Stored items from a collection
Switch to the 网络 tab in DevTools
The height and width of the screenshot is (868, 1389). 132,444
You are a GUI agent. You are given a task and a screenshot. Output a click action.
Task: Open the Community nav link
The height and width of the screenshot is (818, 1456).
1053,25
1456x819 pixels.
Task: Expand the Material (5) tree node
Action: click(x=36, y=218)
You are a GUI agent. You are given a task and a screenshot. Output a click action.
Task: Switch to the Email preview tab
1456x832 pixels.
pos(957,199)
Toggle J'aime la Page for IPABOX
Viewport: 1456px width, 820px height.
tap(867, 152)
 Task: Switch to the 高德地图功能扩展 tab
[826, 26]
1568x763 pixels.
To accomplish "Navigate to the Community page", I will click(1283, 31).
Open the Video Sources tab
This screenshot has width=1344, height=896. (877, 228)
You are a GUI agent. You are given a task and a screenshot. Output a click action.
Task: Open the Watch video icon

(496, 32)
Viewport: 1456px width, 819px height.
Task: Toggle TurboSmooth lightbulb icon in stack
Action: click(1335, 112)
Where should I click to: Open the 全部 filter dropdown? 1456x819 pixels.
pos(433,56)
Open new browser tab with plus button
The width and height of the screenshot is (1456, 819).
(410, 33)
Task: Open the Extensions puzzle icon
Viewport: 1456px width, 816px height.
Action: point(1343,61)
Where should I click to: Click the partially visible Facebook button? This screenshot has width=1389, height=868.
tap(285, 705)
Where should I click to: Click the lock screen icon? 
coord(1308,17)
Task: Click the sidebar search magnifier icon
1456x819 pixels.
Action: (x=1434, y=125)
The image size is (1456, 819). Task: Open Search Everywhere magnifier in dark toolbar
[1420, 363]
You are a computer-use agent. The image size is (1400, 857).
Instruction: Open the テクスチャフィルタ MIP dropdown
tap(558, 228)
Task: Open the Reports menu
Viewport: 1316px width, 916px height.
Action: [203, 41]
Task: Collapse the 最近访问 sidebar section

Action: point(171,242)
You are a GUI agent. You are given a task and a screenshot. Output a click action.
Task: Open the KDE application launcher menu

EXERCISE REQUIREMENTS:
Give every entry once more, exactly as it reads.

WRITTEN ANSWER:
Switch to the 网络 tab in DevTools
The height and width of the screenshot is (868, 1389). 132,444
You are a GUI agent. You are given a task and a screenshot. Output a click action.
Task: Open the Community nav link
The height and width of the screenshot is (818, 1456).
1053,25
1456x819 pixels.
Task: Expand the Material (5) tree node
Action: click(x=36, y=218)
You are a GUI agent. You are given a task and a screenshot. Output a click action.
Task: Switch to the Email preview tab
1456x832 pixels.
pos(957,199)
Toggle J'aime la Page for IPABOX
Viewport: 1456px width, 820px height.
tap(867, 152)
 Task: Switch to the 高德地图功能扩展 tab
[826, 26]
1568x763 pixels.
To accomplish "Navigate to the Community page", I will click(1283, 31).
Open the Video Sources tab
This screenshot has width=1344, height=896. (877, 228)
You are a GUI agent. You are given a task and a screenshot. Output a click action.
Task: Open the Watch video icon

(496, 32)
Viewport: 1456px width, 819px height.
Task: Toggle TurboSmooth lightbulb icon in stack
Action: click(1335, 112)
Where should I click to: Open the 全部 filter dropdown? 1456x819 pixels.
pos(433,56)
Open new browser tab with plus button
The width and height of the screenshot is (1456, 819).
(410, 33)
Task: Open the Extensions puzzle icon
Viewport: 1456px width, 816px height.
Action: point(1343,61)
Where should I click to: Click the partially visible Facebook button? This screenshot has width=1389, height=868.
tap(285, 705)
Where should I click to: Click the lock screen icon? 
coord(1308,17)
Task: Click the sidebar search magnifier icon
1456x819 pixels.
Action: (x=1434, y=125)
The image size is (1456, 819). Task: Open Search Everywhere magnifier in dark toolbar
[1420, 363]
You are a computer-use agent. The image size is (1400, 857).
Instruction: Open the テクスチャフィルタ MIP dropdown
tap(558, 228)
Task: Open the Reports menu
Viewport: 1316px width, 916px height.
Action: [203, 41]
Task: Collapse the 最近访问 sidebar section

Action: point(171,242)
You are a GUI agent. You are given a task and a screenshot. Output a click action.
Task: Open the KDE application launcher menu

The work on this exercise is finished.